Fortunately, I had another book, a story that would help me hold onto that little piece of childhood, a book first read to me in those in-between years, those middle school years when we struggle at the cusp of puberty with what we can hold onto from our childhood and what we must let go of.
That book is called The Polar Express.
I was thirteen when my teachers herded the 8th grade into the cafeteria and Mr. McCumiskey read to us Chris Van Allsburg’s The Polar Express.
The Polar Express is the story of a boy who has stopped believing in Santa Claus, but one Christmas Eve is whisked away on a fantastical journey to the North Pole. There he meets Santa and is given a bell from the harness of one of Santa’s reindeer.

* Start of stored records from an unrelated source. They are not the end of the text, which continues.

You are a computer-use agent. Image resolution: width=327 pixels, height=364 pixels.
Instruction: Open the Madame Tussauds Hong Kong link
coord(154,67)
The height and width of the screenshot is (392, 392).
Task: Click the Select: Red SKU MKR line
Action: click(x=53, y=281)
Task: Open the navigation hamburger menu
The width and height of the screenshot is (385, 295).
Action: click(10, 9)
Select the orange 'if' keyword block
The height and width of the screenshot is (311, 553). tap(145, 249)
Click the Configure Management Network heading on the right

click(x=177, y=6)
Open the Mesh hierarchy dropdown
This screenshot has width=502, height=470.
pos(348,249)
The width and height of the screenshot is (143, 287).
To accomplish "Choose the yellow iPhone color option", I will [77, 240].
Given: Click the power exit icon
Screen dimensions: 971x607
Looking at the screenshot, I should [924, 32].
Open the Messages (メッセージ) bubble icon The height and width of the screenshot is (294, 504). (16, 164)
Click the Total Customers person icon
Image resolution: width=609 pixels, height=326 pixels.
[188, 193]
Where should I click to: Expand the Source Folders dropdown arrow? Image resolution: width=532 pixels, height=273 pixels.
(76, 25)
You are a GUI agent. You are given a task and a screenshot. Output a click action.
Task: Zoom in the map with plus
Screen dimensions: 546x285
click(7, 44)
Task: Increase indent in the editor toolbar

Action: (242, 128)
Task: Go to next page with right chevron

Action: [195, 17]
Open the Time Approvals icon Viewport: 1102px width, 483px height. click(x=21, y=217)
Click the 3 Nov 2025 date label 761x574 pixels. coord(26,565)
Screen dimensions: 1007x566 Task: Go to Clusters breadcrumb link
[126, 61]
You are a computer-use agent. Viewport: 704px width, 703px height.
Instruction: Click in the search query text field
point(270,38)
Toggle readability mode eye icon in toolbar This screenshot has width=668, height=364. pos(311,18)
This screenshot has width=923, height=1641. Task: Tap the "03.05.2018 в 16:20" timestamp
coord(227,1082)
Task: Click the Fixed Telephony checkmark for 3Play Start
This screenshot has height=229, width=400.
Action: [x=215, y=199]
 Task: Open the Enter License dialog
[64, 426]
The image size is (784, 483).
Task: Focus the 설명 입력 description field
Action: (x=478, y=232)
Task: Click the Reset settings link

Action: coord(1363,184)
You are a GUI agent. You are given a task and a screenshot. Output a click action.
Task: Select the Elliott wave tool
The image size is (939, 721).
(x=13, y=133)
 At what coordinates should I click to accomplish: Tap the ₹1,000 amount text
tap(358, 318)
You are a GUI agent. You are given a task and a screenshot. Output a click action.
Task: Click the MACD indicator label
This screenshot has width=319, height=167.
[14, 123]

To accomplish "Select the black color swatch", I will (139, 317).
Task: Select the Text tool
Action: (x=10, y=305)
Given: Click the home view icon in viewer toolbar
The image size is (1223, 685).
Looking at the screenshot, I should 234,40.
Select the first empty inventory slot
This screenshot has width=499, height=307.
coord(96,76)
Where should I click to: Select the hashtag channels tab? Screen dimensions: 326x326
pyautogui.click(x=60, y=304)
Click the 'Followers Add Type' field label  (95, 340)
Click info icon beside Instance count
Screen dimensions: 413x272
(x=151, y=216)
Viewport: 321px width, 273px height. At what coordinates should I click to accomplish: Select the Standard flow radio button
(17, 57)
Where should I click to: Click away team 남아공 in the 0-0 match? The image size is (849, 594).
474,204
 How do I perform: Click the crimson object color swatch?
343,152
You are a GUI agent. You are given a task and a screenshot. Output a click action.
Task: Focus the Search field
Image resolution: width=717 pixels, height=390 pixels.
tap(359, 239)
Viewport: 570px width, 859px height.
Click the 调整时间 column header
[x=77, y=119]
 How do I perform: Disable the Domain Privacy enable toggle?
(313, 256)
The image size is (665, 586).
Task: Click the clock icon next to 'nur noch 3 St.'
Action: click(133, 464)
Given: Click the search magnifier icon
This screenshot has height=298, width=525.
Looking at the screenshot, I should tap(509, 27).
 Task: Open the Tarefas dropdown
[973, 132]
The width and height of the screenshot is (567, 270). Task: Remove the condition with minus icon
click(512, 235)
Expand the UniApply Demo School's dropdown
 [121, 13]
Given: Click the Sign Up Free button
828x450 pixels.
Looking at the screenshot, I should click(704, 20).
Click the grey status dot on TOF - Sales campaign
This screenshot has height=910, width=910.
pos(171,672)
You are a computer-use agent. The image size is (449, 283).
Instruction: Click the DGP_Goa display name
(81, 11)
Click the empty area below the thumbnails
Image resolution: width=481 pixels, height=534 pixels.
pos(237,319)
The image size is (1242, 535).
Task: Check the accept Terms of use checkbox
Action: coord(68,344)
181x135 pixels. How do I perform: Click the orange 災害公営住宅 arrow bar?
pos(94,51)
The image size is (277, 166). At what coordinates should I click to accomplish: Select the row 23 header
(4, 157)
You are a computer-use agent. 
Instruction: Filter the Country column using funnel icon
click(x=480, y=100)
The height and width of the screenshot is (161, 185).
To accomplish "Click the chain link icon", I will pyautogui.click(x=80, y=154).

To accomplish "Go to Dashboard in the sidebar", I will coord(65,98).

The bell turns out to be very special.
Only those who still believe can hear it ringing.
As the boy grows older, his friends and his sister all lose the ability to hear the bell, but not the boy. Even as an adult, he can still hear it ring.
At thirteen, I understood this to be a very important thing … that there were some things of childhood to let go of and there were some things, like God, to hold onto even tighter than before. Because the older we get, the harder it is to believe, especially when adult sensibilities like reason and logic get in the way.
Children believe in things with their whole hearts. They don’t stop to question. They invest themselves in the plight of others without stopping to consider.
That’s what adults do—they consider.
Over the past few days, I’ve watched the children at Vacation Bible School invest themselves in the story of Joseph.
For the little ones, when they meet Joseph, they don’t see the actor who portrays him (David from church), they see Joseph … in jail … in the Pharaoh’s palace and they fear for him and they rejoice with him and their emotions are utterly real.
And I miss that—I miss that once upon a time, I was able to embrace that wholly—that completely.
So, I pick up my fairy tales. I reread The Chronicles of Narnia and The Polar Express and I remind myself that you’re never too old to believe with the heart of a child.